TASK DESCRIPTION:
Report how many lines in the records carry the string "computer", and give no further text.

SUPPLIED RECORDS:
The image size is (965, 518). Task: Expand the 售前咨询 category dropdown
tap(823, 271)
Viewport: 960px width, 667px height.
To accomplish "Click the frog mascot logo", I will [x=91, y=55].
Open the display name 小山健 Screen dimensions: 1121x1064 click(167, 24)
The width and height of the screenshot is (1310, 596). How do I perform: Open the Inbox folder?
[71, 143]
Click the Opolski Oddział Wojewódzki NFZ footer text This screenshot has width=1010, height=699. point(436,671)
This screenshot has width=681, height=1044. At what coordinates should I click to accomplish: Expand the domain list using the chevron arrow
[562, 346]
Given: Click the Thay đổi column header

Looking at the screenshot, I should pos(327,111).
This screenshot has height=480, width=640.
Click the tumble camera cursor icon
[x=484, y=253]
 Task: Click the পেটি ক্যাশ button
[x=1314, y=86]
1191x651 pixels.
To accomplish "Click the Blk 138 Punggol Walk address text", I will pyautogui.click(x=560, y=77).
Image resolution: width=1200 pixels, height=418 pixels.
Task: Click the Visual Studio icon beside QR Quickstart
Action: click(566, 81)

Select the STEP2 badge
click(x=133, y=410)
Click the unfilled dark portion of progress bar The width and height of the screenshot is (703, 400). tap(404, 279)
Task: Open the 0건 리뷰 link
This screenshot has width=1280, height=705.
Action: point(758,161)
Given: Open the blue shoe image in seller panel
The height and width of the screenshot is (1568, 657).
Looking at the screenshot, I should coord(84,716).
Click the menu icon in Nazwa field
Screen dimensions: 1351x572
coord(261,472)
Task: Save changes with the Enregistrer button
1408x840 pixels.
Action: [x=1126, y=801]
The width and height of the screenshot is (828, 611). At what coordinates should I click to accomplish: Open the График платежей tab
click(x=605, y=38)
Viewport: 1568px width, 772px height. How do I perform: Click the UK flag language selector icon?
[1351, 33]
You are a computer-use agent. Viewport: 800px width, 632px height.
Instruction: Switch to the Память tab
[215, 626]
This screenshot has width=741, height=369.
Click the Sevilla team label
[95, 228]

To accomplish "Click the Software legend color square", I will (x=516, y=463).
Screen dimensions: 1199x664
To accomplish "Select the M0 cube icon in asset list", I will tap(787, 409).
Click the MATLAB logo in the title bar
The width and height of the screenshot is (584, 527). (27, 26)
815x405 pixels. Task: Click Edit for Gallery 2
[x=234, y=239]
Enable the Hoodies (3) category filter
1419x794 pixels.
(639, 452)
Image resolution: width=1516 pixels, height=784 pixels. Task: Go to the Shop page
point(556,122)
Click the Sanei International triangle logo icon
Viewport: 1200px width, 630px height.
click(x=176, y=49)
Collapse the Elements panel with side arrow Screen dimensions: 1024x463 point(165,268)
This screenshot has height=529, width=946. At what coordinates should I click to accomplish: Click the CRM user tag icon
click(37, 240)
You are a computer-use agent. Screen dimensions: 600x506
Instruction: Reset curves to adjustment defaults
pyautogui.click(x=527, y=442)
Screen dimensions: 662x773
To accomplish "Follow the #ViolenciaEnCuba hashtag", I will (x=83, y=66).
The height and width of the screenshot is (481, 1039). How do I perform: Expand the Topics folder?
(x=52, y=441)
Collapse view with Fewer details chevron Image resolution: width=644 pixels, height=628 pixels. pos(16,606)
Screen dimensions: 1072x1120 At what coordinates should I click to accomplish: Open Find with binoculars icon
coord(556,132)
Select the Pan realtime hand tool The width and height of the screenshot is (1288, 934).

RESULT OF THE EXERCISE:
2